2. Add crust to baking dish, and press firmly into an even layer. Chill in fridge while making filling. Wash food processor.
3. Remove lid from coconut milk. Carefully scoop cream into food processor, leaving liquid in can. Reserve coconut liquid for another use, such as a smoothie.
4. Add mango, coconut oil and honey to coconut cream.
5. Whip 3–4 minutes, until thick and creamy. Texture should be similar to a custard or pudding.
6. Spread evenly over crust, and garnish with coconut. Freeze bars for two hours before slicing into squares. Let soften a bit before serving.
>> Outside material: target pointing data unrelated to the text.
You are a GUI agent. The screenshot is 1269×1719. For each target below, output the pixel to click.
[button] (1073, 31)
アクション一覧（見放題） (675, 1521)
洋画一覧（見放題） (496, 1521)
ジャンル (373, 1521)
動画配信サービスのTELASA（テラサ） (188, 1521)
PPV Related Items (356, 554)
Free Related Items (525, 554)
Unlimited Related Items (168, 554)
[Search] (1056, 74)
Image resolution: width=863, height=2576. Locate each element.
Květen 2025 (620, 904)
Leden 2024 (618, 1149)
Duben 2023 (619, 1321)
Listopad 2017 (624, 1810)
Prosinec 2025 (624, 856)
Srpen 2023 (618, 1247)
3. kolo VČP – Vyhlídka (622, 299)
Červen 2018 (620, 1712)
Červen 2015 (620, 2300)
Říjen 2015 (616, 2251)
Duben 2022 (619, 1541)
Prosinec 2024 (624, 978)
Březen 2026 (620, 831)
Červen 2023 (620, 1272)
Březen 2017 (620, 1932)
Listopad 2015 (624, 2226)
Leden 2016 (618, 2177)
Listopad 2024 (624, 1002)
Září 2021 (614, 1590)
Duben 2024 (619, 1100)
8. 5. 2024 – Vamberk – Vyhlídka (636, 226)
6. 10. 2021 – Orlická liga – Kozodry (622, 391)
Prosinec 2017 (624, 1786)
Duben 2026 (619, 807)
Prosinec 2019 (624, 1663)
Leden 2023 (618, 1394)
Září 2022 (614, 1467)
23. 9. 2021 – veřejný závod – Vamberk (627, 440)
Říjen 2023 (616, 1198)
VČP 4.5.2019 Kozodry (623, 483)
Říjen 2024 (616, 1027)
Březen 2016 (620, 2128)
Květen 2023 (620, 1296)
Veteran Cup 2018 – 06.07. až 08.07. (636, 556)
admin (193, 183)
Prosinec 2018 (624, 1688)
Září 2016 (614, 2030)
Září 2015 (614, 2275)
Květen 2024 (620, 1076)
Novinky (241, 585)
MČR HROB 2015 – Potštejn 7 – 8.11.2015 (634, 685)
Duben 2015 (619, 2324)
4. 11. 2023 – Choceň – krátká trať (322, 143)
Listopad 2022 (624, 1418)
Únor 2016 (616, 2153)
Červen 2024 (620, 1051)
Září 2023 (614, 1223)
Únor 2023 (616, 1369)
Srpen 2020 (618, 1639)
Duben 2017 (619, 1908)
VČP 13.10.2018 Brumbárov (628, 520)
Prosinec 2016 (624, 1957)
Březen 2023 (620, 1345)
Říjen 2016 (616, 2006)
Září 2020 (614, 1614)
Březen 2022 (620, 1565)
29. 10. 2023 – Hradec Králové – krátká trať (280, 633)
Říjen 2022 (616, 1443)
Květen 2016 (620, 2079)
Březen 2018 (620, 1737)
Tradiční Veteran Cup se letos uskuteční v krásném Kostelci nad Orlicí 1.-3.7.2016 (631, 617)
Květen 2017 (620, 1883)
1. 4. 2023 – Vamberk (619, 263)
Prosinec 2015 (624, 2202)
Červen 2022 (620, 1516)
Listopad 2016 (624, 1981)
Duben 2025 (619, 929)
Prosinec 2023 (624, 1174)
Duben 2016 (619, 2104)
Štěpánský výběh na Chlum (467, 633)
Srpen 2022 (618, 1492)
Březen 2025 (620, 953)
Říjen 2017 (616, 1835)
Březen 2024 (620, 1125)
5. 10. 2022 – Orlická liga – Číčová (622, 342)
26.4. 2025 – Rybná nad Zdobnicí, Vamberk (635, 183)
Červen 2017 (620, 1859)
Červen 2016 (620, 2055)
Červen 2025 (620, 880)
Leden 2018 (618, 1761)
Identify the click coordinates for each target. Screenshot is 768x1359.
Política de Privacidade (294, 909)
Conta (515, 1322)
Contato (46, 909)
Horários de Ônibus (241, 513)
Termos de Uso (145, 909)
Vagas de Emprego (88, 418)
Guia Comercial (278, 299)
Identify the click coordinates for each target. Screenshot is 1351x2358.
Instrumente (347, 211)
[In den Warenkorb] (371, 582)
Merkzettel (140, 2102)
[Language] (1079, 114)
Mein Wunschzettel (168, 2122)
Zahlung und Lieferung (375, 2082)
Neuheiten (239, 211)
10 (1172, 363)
Per serving: 365 cal; 4 g protein; 22 g fat; 41 g carb (18 g sugars); 151 mg sodium; 2 g fiber
Yellow-Squash Pasta with Chard-Hemp Pesto
Bursting with vibrant, fresh flavor, this dish is a taste of summer. The combination of Swiss chard, basil and hemp seeds is an antioxidant powerhouse, and the pesto yields almost 2 cups. Freeze, or store extra in the fridge for up to one week. Serves 4
1 large bunch Swiss chard, stems removed and leaves roughly chopped
¾ cup (1 small clamshell) lightly packed basil leaves
½ cup hemp seeds
¼ cup pumpkin seeds
¼ cup lemon juice
2 medium garlic cloves, roughly chopped
1 teaspoon salt
¼ cup olive oil
2 medium yellow squash
Directions
1. In a food processor, add Swiss chard, basil, hemp seeds, pumpkin seeds, lemon juice, garlic and salt.
2. Blend, and slowly drizzle in olive oil, until consistency is slightly chunky but well combined. Pause, and scrape down sides of processor with a spatula as needed.
3. Slice top and bottom off squash. Using a spiralizer, slice into “noodles.” Trim long noodles with scissors.
4. Toss pasta with ½ cup pesto. Add more pesto to taste.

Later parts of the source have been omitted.